AutoMondrian

Mid-century Modern for the Masses

Bruce Ediger



Change Mondrianity

Density: Higher density, more squares.
Whiteness: Higher whiteness, fewer colored rectangles.
Splitty: Higher splittyness, fewer through lines.
Buffer: Higher buffer, only bigger rectangles are colored.
Max Area fill: Higher values (up to 1.0) mean bigger rectangles are colored.
Max Aspect ratio to fill: Closer to 1 means that only squarish rectangles are colored.

But, but... why?

I saw a Mondrianizer in the functional language F#. This offended me on aesthetic grounds, in that a functional program should not generate "random" images. Additionally, only Windows users can make any further use of that Mondrianizer. That offended me on ideological grounds.
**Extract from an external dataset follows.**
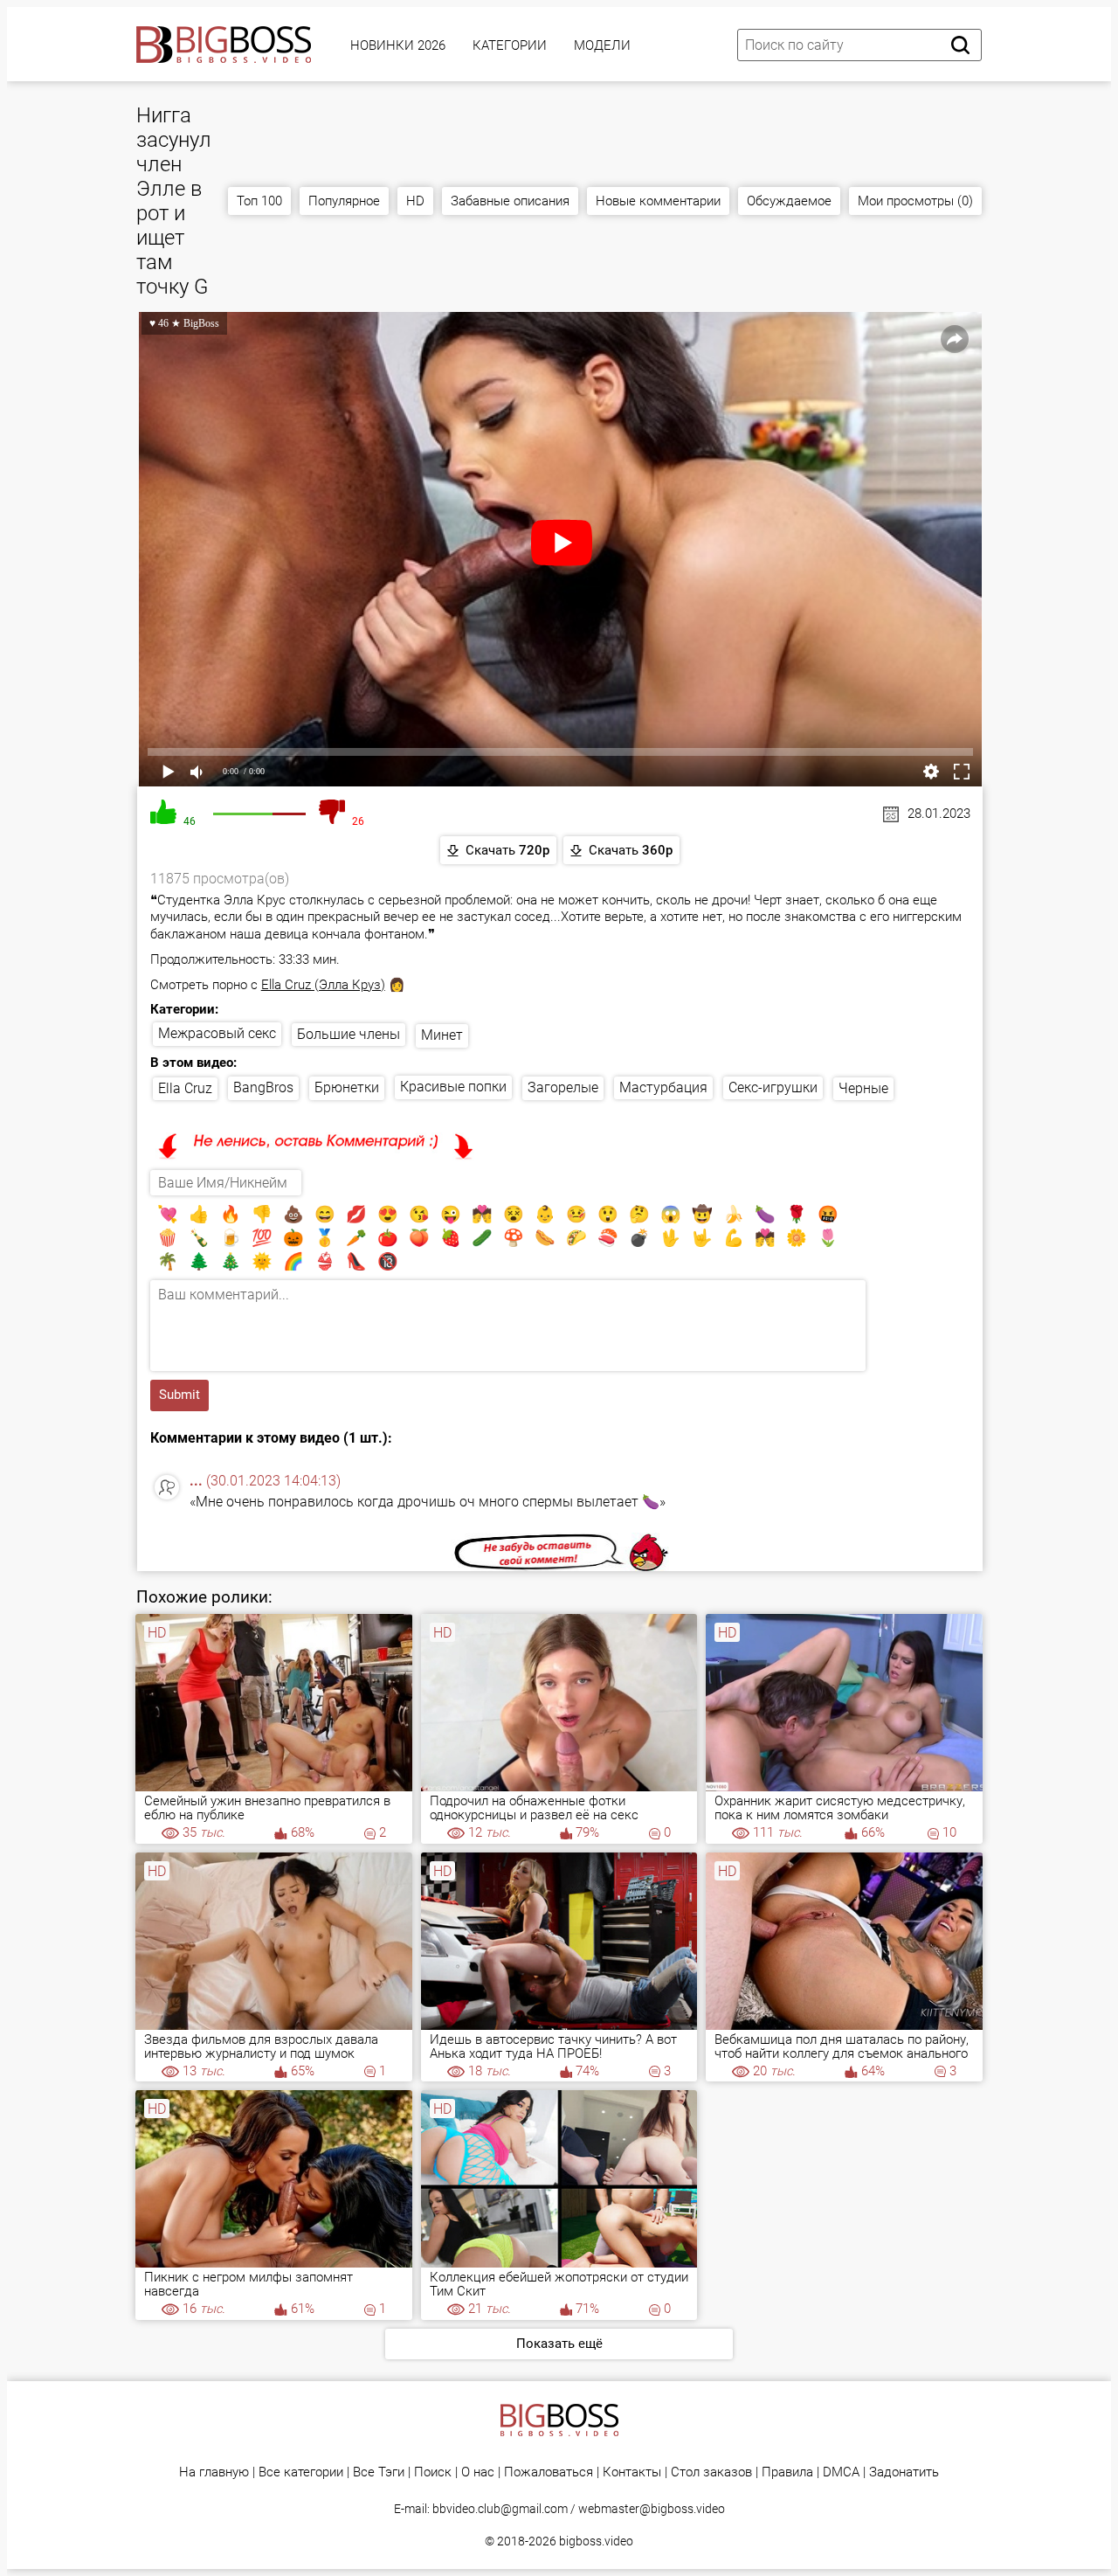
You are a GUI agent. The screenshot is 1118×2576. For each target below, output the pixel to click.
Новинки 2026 (397, 45)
Acting on my aesthetic sensibilities, I churned out a Mondrian-like picture generator using a dodgy, open source, imperative language, PHP. The very sketchiness that PHP is famous for can be used to great effect in generating "surprising" images. Now you too, can have Art, and generate Art. If you have a PHP-enabled website, put automondrian.phps (PHP that generates the page you're now reading) and mond.phps (which generated the image above) in your htdocs directory, removing the s suffix.

Who Owns The Incredibly Valuable Intellectual Property?

I probably own the copyright on the code in automondrian.php and mond.php. Only a court trial can determine for certain. But hypothetically, who owns the Art generated by mond.php, and appearing above? Does my choice of settings for "mondrianity" entitle me to a copyright? Does your choice? Once again, it looks to me like only a court trial could tell us with any certainty.

We may see just such a court case, albeit with a monkey instead of a program.